Work to do: Convert everything from the line containing "You are a GUI" down to the line containing "will (572, 348)." into a two-column CSV with the headers input and output, one row per entry. Put each entry's text and its answer in their own quoted fields, and replace any line breaks with spaces.

[Dataset records]
-.-.-

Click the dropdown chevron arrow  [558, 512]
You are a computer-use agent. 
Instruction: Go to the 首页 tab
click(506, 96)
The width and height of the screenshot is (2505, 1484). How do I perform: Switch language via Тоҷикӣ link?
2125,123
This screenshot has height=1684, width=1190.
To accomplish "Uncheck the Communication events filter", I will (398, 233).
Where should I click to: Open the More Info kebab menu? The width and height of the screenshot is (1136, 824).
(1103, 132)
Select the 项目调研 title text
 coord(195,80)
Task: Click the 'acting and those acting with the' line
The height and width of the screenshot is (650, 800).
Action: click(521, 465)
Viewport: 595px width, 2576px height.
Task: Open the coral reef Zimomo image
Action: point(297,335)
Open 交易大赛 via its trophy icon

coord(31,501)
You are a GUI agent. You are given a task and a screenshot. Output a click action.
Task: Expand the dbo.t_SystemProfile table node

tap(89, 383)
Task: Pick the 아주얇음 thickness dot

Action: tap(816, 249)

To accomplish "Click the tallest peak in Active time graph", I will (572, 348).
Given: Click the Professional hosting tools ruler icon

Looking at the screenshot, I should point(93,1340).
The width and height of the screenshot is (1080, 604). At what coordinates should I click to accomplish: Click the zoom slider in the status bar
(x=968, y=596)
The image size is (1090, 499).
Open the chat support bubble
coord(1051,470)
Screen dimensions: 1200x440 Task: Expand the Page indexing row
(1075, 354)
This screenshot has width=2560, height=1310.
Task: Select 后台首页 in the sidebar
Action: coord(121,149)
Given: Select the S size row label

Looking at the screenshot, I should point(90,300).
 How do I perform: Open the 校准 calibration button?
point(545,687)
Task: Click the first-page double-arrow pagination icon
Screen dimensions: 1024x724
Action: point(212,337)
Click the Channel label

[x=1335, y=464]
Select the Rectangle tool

-.-.-

Answer:
input,output
"You are a GUI agent. You are given a task and a screenshot. Output a click action. Task: Expand the dbo.t_SystemProfile table node","tap(89, 383)"
"Task: Pick the 아주얇음 thickness dot","Action: tap(816, 249)"
"To accomplish ""Click the tallest peak in Active time graph"",","I will (572, 348)."